Data records:
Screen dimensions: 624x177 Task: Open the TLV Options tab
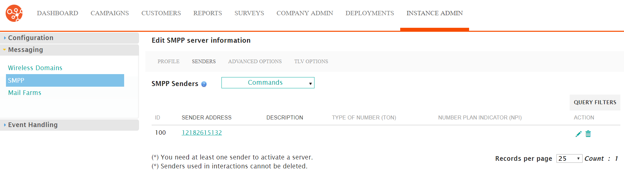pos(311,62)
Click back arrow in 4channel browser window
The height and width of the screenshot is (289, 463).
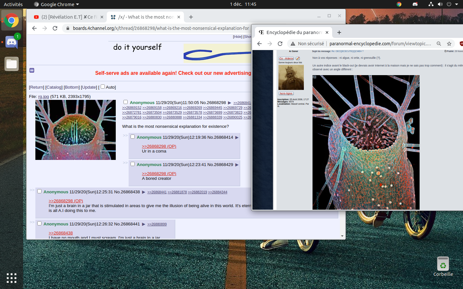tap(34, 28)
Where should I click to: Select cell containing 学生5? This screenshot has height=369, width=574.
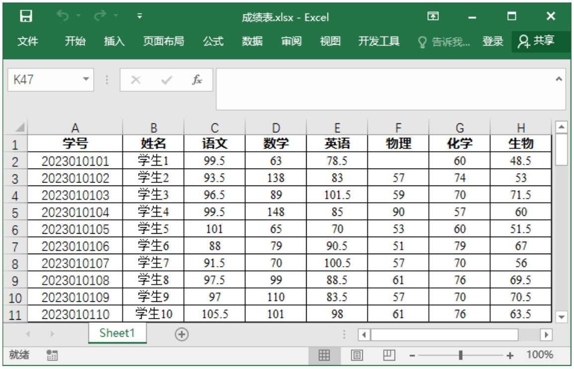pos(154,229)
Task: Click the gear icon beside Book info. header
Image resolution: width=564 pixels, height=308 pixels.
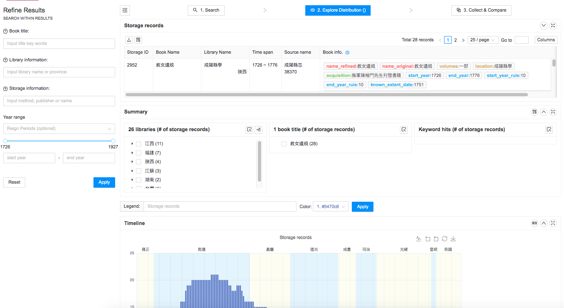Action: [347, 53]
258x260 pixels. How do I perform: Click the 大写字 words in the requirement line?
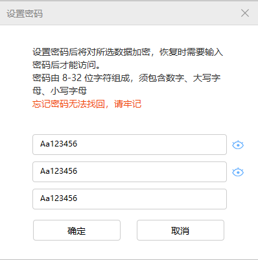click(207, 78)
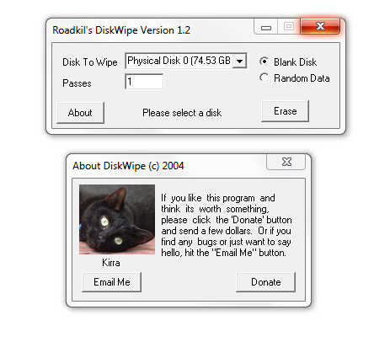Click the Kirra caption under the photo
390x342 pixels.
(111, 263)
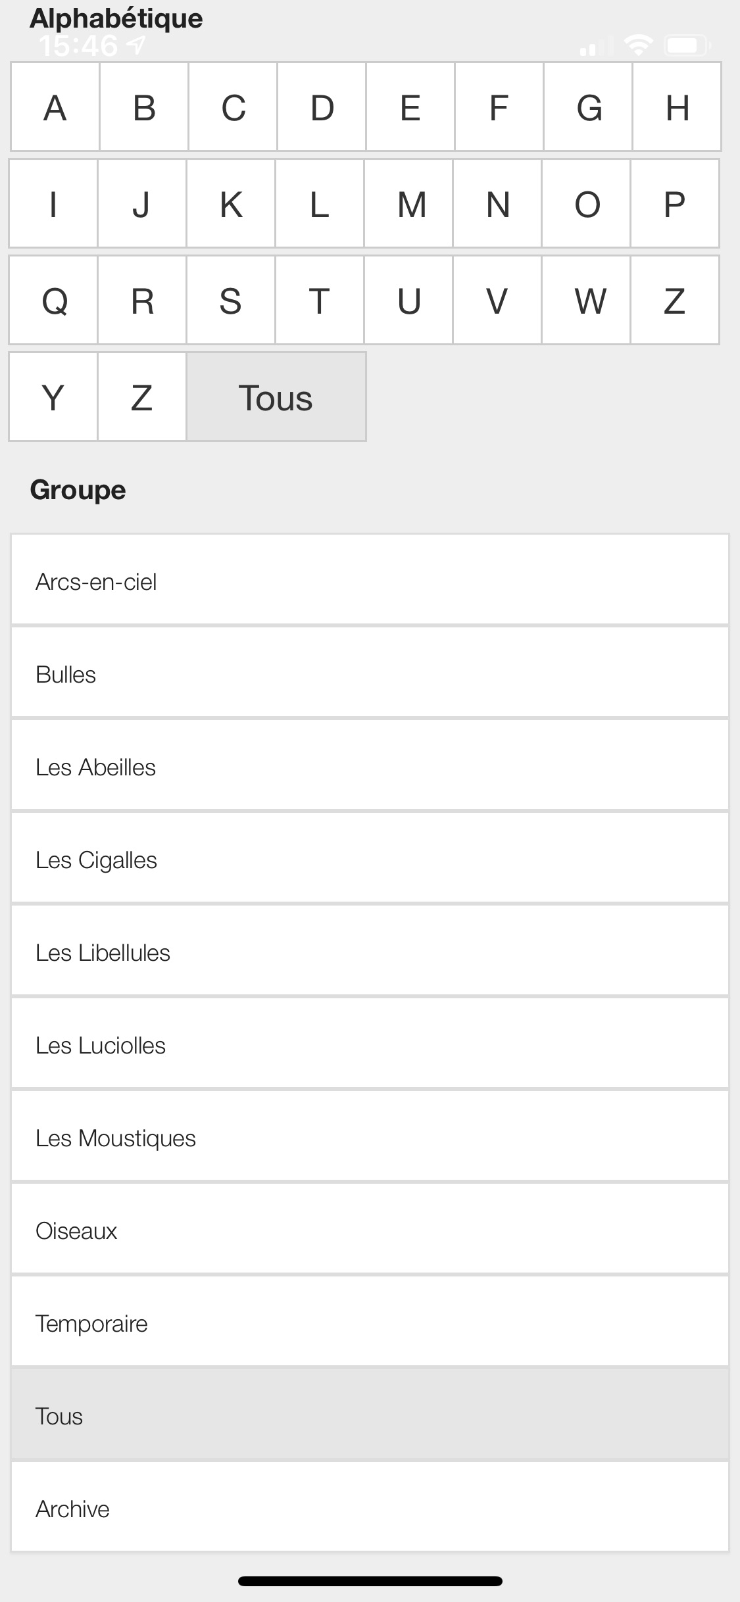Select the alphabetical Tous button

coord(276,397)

Your task: Set down a word-for-word copy of the records, dropping any picture.

Answer space:
Screen dimensions: 624x177 Task: Open the TLV Options tab
pos(311,62)
Click back arrow in 4channel browser window
The height and width of the screenshot is (289, 463).
tap(34, 28)
Where should I click to: Select cell containing 学生5? This screenshot has height=369, width=574.
pos(154,229)
Task: Click the gear icon beside Book info. header
Image resolution: width=564 pixels, height=308 pixels.
Action: [347, 53]
258x260 pixels. How do I perform: Click the 大写字 words in the requirement line?
click(207, 78)
Click the Kirra caption under the photo
390x342 pixels.
(111, 263)
Select the alphabetical Tous button

coord(276,397)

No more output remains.